## 📊 Amazon Smartwatch Analysis: Insights into Pricing, Reviews, and Discounts


### 💡 Overview of Smartwatch Market
#### A deep dive into the latest pricing trends, reviews, and discount strategies for smartwatches on Amazon.

#### 💸 Price Variations Across Brands
#### Highlighting how prices vary significantly across different smartwatch brands, affecting consumer preferences.

#### ⭐ Customer Reviews & Ratings
#### Analysis of review scores and number of ratings, providing insights into customer satisfaction.

#### 🔖 Discount Trends
#### Understanding how discounts influence buying decisions and brand competitiveness.

#### 📉 Impact of Slashed Prices
#### Investigating the effectiveness of slashed prices in boosting sales and attracting customers.

###                                      Amazon Smartwatch Data Analysis: End-to-End Data Analytics ⌚🚀

#### Step 1: Web Scraping with Python 🐍 – Using Selenium and BeautifulSoup to scrape smartwatch data from Amazon.
#### Step 2: Data Cleaning and Statistical Analysis in Python 🧹📊 – Using Pandas, NumPy, and SciPy to clean, analyze, and derive insights from the smartwatch data.
#### Step 3: Storing Data in MySQL Database 🗄️ – Using MySQL to store the cleaned and structured smartwatch data.
#### Step 4: Creating a Power BI Dashboard 📊✨ – Visualizing the smartwatch data insights with Power BI for interactive reporting.

In [2]:
from selenium import webdriver # used to control a web browser programmatically
from selenium.webdriver.chrome.service import Service  # specify the path to the chromedriver executable that controls browser
from selenium.webdriver.support.ui import WebDriverWait # this is useful for waiting elements to load an webpage
from selenium.webdriver.support import expected_conditions as EC # use with webdriverwait. for example, waiting until an element is visible or click
from selenium.webdriver.support.ui import Select # the select class is used to interact with dropdown menus in forms on web pages
from selenium.webdriver.common.by import By # used to locate elements
from selenium.webdriver.chrome.options import Options
from webdriver_manager.chrome import ChromeDriverManager
from bs4 import BeautifulSoup

import time
import pandas as pd

In [4]:
import time
import pandas as pd
from selenium import webdriver
from selenium.webdriver.chrome.service import Service
from selenium.webdriver.chrome.options import Options
from webdriver_manager.chrome import ChromeDriverManager
from bs4 import BeautifulSoup
from datetime import datetime

# Set up Selenium options
options = Options()
service = Service(ChromeDriverManager().install())
driver = webdriver.Chrome(service=service, options=options)

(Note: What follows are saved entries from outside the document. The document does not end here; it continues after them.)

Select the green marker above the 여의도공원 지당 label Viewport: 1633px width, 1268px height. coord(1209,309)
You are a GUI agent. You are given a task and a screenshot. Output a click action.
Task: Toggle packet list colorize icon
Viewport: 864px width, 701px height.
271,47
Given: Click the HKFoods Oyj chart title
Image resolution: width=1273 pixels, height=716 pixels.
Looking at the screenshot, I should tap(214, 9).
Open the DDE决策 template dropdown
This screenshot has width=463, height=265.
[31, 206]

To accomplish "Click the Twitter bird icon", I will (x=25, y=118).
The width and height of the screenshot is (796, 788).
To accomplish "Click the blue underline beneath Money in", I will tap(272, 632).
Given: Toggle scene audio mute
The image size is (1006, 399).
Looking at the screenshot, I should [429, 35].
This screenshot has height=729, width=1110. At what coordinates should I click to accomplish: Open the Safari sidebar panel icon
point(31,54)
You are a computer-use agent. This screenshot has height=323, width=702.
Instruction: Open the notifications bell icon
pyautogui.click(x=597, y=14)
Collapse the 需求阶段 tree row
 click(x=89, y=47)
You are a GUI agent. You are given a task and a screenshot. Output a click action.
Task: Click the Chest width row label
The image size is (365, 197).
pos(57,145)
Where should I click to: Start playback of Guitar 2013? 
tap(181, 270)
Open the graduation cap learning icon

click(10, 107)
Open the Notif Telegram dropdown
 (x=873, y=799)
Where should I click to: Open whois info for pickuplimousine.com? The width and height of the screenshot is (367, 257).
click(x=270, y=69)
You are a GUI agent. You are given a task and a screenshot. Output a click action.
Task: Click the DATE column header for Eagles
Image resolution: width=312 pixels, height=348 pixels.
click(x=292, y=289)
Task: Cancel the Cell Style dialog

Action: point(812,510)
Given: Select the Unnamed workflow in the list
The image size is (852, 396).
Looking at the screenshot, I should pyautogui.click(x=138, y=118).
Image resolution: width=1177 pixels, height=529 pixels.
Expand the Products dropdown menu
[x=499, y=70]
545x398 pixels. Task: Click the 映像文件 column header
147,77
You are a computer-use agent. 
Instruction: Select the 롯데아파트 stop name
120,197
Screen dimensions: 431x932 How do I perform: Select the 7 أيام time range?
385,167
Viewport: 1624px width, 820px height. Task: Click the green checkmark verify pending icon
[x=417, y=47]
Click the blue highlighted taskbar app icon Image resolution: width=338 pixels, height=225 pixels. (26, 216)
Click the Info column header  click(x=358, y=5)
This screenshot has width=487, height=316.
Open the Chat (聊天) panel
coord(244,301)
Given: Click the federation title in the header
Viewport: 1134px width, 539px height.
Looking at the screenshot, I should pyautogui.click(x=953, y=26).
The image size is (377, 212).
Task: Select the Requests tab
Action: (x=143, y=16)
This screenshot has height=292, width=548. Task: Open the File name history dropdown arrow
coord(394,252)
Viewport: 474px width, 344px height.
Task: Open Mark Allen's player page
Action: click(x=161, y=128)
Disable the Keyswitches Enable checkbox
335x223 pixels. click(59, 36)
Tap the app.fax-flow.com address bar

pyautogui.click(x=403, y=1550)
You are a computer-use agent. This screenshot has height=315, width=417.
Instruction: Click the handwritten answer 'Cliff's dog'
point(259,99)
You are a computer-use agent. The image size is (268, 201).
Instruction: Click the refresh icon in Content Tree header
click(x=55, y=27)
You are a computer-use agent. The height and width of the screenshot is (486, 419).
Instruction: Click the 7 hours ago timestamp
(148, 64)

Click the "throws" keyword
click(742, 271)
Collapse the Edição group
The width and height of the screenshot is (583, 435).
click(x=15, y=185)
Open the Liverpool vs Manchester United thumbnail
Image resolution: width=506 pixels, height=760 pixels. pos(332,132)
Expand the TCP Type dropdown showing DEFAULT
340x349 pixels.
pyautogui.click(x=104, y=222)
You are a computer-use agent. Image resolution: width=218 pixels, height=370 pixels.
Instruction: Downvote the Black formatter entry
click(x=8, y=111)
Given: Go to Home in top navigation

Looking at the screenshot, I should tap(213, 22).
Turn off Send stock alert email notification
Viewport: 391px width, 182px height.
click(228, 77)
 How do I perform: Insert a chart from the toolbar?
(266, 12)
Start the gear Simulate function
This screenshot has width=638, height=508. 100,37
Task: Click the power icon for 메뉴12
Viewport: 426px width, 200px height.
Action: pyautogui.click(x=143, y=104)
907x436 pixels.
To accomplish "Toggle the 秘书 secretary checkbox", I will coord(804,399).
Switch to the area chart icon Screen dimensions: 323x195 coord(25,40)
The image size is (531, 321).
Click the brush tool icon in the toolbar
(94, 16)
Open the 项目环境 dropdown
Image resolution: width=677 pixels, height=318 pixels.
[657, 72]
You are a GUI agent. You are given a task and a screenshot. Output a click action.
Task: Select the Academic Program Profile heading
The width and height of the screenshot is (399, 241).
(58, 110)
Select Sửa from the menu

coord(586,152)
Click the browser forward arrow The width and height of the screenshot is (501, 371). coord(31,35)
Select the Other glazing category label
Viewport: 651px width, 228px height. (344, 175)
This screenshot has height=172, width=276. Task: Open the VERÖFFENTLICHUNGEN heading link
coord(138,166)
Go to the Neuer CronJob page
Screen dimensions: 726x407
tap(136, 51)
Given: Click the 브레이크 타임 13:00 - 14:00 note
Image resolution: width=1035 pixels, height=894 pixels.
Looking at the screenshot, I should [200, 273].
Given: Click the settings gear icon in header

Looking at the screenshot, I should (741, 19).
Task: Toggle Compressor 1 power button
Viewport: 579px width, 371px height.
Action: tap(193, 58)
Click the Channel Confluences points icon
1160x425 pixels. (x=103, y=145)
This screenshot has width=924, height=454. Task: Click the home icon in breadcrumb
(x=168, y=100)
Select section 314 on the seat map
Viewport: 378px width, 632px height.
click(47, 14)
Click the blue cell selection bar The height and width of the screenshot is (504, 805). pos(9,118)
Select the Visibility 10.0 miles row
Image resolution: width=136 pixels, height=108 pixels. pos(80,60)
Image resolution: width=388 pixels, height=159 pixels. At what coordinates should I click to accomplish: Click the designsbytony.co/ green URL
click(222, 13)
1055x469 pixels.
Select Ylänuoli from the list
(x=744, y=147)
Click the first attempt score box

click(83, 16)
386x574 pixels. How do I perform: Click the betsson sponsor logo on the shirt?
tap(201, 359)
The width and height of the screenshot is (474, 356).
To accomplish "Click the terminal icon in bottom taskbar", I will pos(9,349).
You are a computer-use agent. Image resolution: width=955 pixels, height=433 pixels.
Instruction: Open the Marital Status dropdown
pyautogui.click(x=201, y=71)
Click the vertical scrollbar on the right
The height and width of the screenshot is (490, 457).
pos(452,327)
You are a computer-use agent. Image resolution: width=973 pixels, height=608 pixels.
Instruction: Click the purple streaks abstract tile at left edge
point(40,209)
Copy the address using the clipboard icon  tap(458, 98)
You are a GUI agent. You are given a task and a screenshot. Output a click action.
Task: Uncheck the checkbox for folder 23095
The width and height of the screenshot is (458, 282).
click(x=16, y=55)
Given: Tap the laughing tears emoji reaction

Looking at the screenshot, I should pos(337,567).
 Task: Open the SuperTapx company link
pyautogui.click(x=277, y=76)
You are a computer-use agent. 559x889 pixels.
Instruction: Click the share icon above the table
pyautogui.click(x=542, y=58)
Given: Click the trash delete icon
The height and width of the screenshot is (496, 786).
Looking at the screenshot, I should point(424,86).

def scrape_smartwatches(url):
    # Initialize a list to store smartwatch data
    watch_data = []
    
    while url and len(watch_data) < 1000:  # Continue until we have 120 rows
        driver.get(url)

        # Scroll down to load more products
        last_height = driver.execute_script("return document.body.scrollHeight")
        
        while True:
            # Scroll down to the bottom
            driver.execute_script("window.scrollTo(0, document.body.scrollHeight);")
            time.sleep(3)  # Wait for new content to load

            new_height = driver.execute_script("return document.body.scrollHeight")
            if new_height == last_height:
                break  # No more content to load
            last_height = new_height

        # Extract smartwatch details
        soup = BeautifulSoup(driver.page_source, 'html.parser')
        watches = soup.find_all('div', {'data-component-type': 's-search-result'})  # Updated selector for smartwatches

        for watch in watches:
            try:
                # Get brand
                #brand = watch.find('span', class_='a-size-base-plus a-color-base').text.strip() if watch.find('span', class_='a-size-base-plus a-color-base') else 'N/A'

                # Get name
                name = watch.find('span', class_='a-size-base-plus a-color-base a-text-normal').text.strip() if watch.find('span', class_='a-size-base-plus a-color-base a-text-normal') else 'N/A'
                
                # Get price
                price = watch.find('span', class_='a-price-whole').text.strip() if watch.find('span', class_='a-price-whole') else 'N/A'

                # Get slashed price
                slashed_price = watch.find('span', class_="a-price a-text-price").text.strip() if watch.find('span', class_="a-price a-text-price") else 'N/A'
                
                # Get review
                review = watch.find('span', class_='a-icon-alt').text.strip() if watch.find('span', class_='a-icon-alt') else 'N/A'

                # Get number of ratings count
                review_count = watch.find('span', class_='a-size-base s-underline-text').text.strip() if watch.find('span', class_='a-size-base s-underline-text') else 'N/A'

                # Get discount
                discount = watch.find('div', class_='a-row a-size-base a-color-base').text.strip() if watch.find('div', class_='a-row a-size-base a-color-base') else 'N/A'
                
                # Append the details to the list
                watch_data.append({
                    'Name': name,
                    'Price': price,
                    'Slashed_price': slashed_price,
                    'Review': review,
                    'Review_count': review_count,
                    'Discount': discount
                })
                
                # Stop if we have reached 1000 rows
                if len(watch_data) >= 1000:
                    break
                
            except Exception as e:
                print(f"Error processing watch: {e}")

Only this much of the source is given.